If the NCUA does look to the CFPB for an NSF fee definition, here is how the CFPB defines it in their proposed rule banning NSF fees for instantaneously denied transactions:

2(e) Nonsufficient funds fee or NSF fee

Proposed § 1042.2(e) provides that “nonsufficient funds fee or NSF fee” means a charge that is assessed by a covered financial institution for declining an attempt by a consumer to withdraw, debit, pay, or transfer funds from their account due to insufficient funds. This proposed definition also would clarify that the name used by the financial institution for a fee is not determinative of whether it is considered a “nonsufficient funds fee.”

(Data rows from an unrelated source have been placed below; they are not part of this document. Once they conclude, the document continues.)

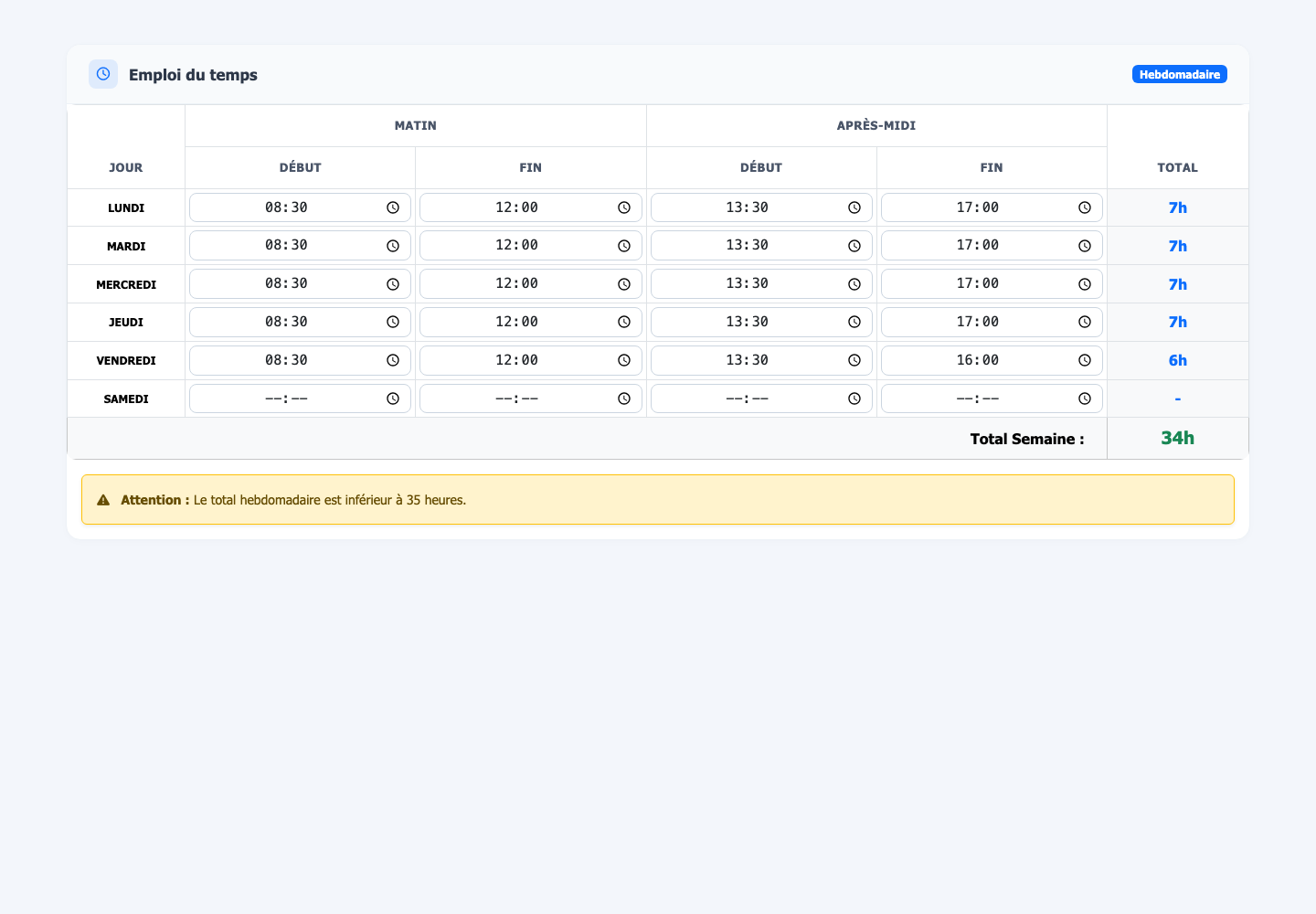Click the Vendredi 6h total cell
Image resolution: width=1316 pixels, height=914 pixels.
[x=1177, y=360]
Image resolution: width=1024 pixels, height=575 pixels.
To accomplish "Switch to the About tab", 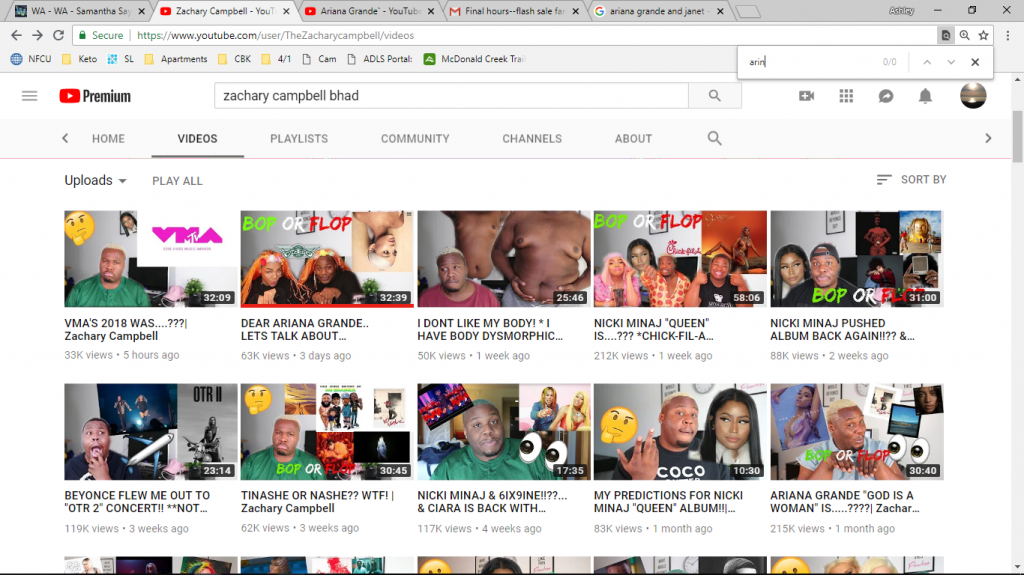I will click(x=633, y=139).

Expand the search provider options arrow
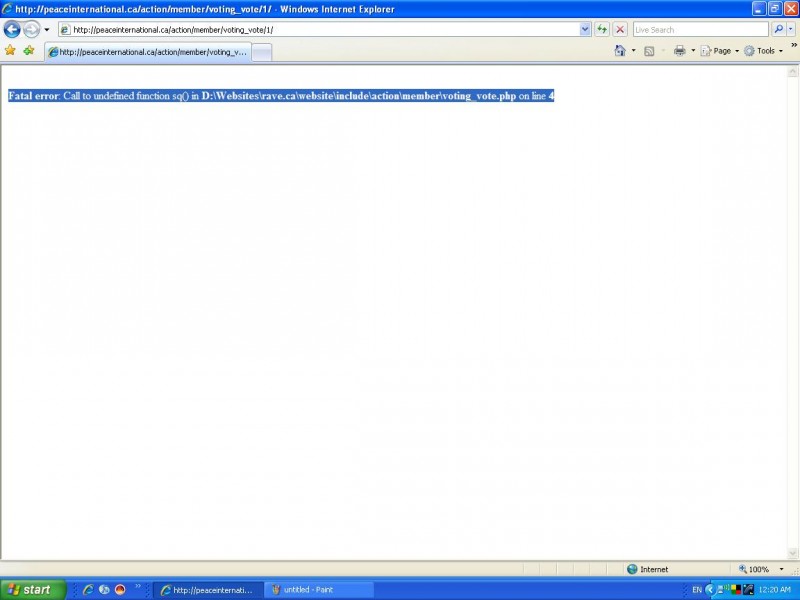(x=791, y=29)
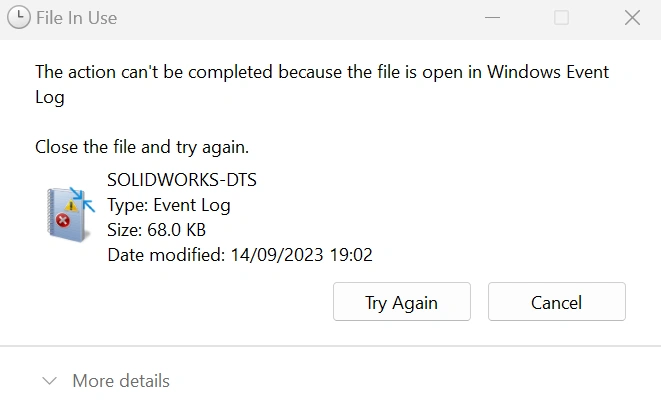Close the File In Use dialog
Image resolution: width=661 pixels, height=411 pixels.
631,18
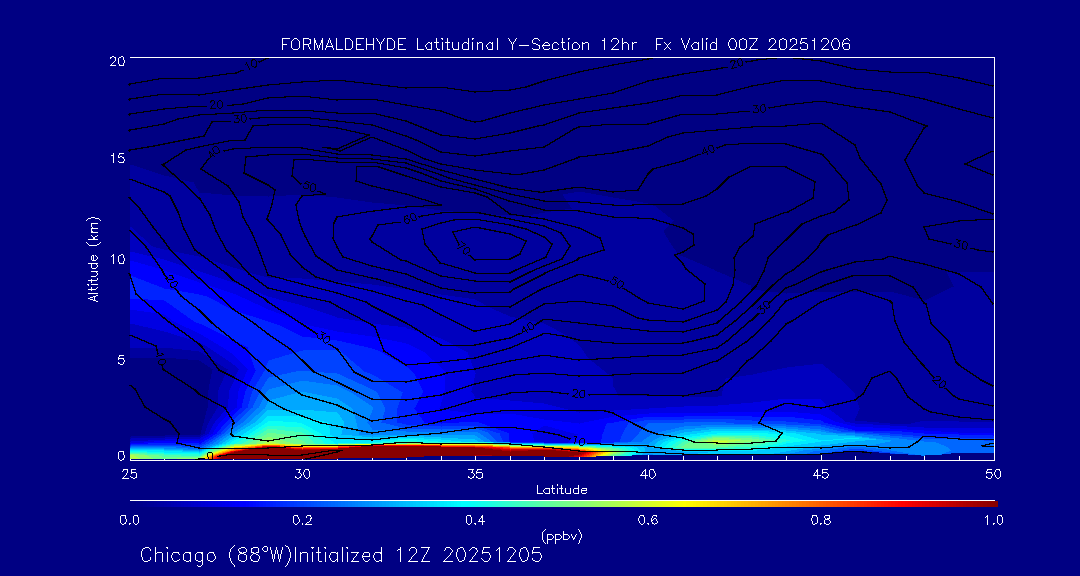Click the 0.4 color bar label
Viewport: 1080px width, 576px height.
pos(475,520)
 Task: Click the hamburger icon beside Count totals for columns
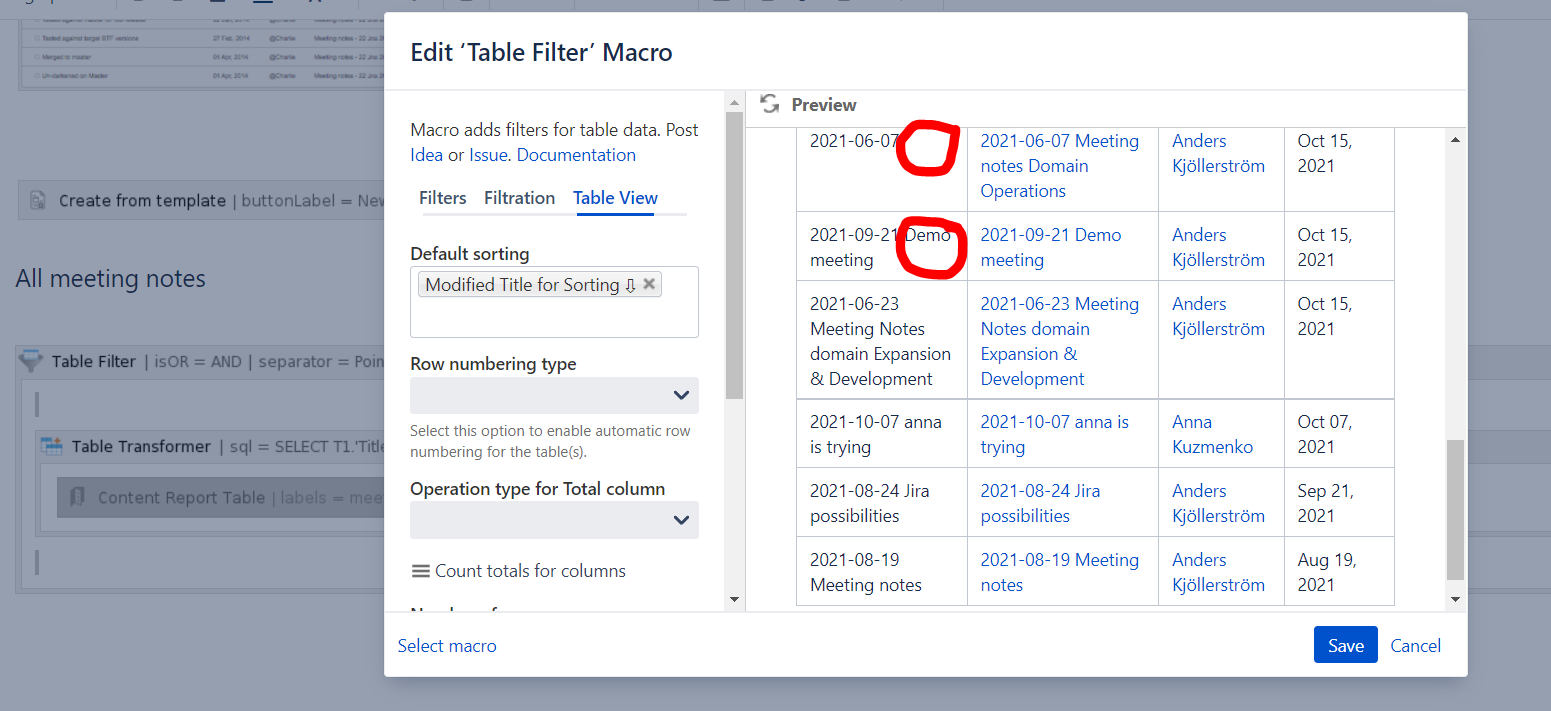[x=421, y=570]
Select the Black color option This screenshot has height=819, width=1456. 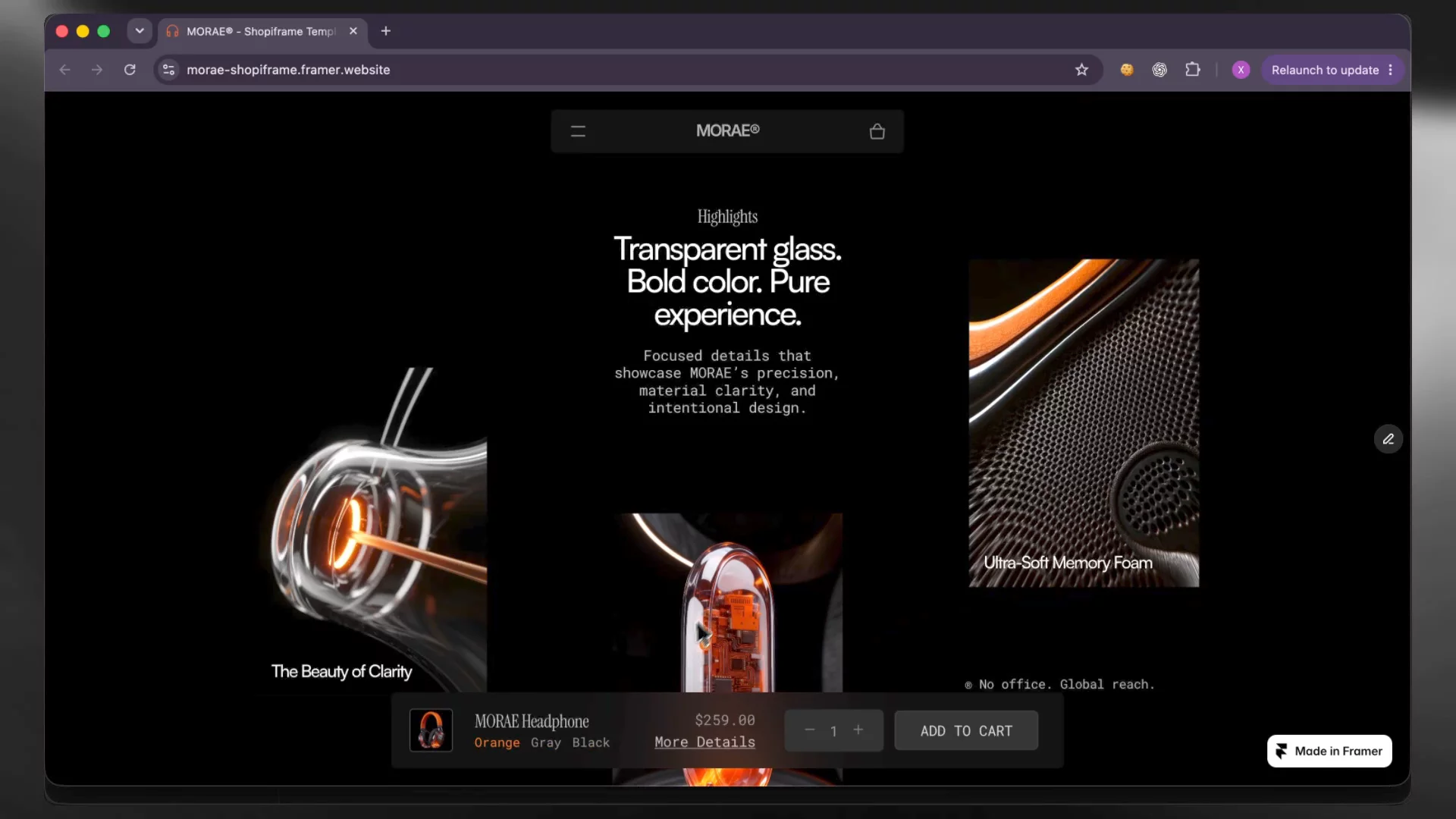591,742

Unlike overdraft fees, which can also be charged in the event of insufficient funds, NSF fees as defined herein are only charged after a declined transaction. As a result, such fees may sometimes be referred to as “declination” fees or bounced check” fees. The CFPB has also observed such fees labeled as, for example, “returned item fees,” “returned payment fees,” “uncollected funds fees,” “overdraft—unpaid fees,” and “shortage of funds fees.” This proposed definition broadly includes the types of fees that, if charged, would in substance constitute an abusive practice, regardless of how the fees are labeled. The CFPB seeks comment on its proposed approach to this definition. The CFPB also solicits comments on its examples of fee labels.

(emphasis added).

The FDIC also has language detailing NSF Fees in their call report documents:

Transaction or per item charges levied against deposit accounts for the processing of checks drawn against insufficient funds that the bank assesses regardless of whether it decides to pay, return, or hold the check, so-called "NSF check charges" (report as "Service charges on deposit accounts (in domestic offices)," in Schedule RI, item 5.b, or, if levied against deposit accounts in foreign offices, as “Other noninterest income” in Schedule RI, item 5.l).

Consumer overdraft-related service charges levied on those transaction account and nontransaction savings account deposit products intended primarily for individuals for personal, household, or family use. For deposit account products intended, marketed, or presented to the public primarily for individuals for personal, household, or family use, report the amount of service charges and fees related to the processing of payments and debits against insufficient funds, including “nonsufficient funds (NSF) check charges,” that the reporting institution assesses with respect to items that it either pays or returns unpaid, and all subsequent charges levied against overdrawn accounts, but excluding those fees equivalent to interest and reported in Schedule RI, item 1, “Interest and fee income on loans.”

(emphasis added).

We will see if NCUA puts out any further guidance on what they want credit unions to report on. Also uncertain at this time is whether these changes will become effective for the March 31, 2024 Call Report or will be delayed to a future time.